Exploration and development costs are based on estimates and assumptions with respect to the method and timing of exploration. By their nature, these estimates and assumptions are subject to significant uncertainties and, accordingly, the actual costs may differ materially from these estimates and assumptions. Such differences may materially and adversely affect the Company's viability.
New projects and acquisitions
The Company has to date and will continue to pursue and assess other new business opportunities. These new business opportunities may take the form of direct project acquisitions, joint ventures, farm-ins, acquisition of tenements/permits, or direct equity participation. The acquisition of projects or other assets (whether completed or not) may require the payment of monies (as a deposit and/or exclusivity fee) after only limited due diligence and prior to the completion of comprehensive due diligence. There can be no guarantee that any proposed acquisition will be completed or successful. If the proposed acquisition is not completed, monies already advanced may not be recoverable, which may have a material adverse effect on the Company.

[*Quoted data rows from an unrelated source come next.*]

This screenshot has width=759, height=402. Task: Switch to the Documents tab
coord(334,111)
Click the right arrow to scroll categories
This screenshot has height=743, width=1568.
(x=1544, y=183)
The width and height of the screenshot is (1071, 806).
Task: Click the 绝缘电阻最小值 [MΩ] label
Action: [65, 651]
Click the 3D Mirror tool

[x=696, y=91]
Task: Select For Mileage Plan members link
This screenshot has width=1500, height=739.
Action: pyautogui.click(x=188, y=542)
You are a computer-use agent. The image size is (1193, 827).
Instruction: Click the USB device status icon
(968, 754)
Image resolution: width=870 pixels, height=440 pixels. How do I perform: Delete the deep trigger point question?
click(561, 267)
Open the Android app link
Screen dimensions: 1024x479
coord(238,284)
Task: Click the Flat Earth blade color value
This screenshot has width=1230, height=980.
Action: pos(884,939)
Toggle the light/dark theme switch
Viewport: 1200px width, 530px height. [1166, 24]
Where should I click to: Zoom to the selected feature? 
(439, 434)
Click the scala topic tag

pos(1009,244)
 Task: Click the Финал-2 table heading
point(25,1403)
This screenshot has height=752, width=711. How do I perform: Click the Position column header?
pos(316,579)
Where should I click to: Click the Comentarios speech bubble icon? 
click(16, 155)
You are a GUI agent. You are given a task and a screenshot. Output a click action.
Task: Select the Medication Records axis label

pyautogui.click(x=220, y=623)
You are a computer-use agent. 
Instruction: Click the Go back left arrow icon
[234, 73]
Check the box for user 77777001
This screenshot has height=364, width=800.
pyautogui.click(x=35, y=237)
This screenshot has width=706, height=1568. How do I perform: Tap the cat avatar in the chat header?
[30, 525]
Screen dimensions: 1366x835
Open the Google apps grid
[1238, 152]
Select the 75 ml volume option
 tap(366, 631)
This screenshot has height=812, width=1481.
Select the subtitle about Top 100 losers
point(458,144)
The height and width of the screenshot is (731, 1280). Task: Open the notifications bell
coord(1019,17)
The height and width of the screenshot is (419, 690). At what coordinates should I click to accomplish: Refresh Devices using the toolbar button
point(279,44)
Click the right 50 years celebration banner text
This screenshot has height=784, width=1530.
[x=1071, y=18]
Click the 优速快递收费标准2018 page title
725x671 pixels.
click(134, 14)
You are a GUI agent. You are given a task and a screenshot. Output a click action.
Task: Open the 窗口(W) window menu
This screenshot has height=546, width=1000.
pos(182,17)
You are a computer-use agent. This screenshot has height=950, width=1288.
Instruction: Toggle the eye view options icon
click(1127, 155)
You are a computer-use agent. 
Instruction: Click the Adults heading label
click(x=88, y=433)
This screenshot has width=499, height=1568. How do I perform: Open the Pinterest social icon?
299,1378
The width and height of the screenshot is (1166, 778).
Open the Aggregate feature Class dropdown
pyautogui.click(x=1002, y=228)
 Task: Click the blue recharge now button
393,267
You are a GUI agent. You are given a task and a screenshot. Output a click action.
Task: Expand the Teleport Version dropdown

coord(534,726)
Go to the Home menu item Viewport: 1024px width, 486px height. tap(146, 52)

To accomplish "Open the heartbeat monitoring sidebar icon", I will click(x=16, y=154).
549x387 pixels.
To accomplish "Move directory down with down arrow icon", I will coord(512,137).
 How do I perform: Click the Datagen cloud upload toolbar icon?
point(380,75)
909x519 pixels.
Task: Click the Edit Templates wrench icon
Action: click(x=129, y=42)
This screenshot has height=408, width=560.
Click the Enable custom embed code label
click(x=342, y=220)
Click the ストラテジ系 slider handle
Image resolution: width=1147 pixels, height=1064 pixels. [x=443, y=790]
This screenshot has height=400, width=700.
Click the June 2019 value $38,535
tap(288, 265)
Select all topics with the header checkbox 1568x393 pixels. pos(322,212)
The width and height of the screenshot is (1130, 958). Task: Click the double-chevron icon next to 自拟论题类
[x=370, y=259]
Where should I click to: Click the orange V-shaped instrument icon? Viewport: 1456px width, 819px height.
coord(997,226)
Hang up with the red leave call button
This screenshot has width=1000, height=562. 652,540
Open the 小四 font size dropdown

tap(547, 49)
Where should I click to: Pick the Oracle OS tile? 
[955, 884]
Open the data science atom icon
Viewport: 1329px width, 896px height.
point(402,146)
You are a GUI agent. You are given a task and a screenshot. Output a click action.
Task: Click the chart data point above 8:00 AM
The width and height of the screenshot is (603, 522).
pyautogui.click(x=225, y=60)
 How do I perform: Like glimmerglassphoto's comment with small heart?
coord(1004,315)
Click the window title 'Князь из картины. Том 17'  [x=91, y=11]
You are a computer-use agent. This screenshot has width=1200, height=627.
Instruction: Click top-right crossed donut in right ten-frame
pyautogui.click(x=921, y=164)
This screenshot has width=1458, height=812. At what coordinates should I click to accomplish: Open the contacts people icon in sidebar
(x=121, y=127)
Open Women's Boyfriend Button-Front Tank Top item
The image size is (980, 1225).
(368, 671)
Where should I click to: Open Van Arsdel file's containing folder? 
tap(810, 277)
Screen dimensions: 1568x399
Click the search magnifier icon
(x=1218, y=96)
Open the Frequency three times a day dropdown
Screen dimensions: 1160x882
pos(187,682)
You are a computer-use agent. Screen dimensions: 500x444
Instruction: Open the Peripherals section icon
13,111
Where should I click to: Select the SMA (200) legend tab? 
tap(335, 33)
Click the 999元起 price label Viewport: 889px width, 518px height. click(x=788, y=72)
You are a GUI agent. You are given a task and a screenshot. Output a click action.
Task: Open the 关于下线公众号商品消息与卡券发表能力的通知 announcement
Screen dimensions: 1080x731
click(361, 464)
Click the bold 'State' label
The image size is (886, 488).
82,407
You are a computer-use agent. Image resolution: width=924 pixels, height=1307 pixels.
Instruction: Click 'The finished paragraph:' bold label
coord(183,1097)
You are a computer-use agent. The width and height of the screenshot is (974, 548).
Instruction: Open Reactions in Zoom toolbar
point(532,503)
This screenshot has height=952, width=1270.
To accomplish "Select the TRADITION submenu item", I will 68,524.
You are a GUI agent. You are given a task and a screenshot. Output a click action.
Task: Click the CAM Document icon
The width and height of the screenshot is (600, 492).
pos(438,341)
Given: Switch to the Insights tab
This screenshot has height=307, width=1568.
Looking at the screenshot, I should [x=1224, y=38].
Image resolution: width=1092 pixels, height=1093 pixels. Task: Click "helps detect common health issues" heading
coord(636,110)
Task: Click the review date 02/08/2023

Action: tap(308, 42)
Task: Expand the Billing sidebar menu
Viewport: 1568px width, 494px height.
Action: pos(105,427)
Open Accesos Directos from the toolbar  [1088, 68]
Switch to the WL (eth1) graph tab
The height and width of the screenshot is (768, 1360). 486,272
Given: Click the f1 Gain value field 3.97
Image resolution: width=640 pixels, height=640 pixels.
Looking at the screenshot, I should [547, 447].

If an acquisition is completed, the Directors will need to reassess, at that time, the funding allocated to current projects and new projects or assets, which may result in the Company reallocating funds from other projects and/or the raising of additional capital (if available). Furthermore, notwithstanding that an acquisition may proceed upon the completion of due diligence, the usual risks associated with the new project/business activities will remain.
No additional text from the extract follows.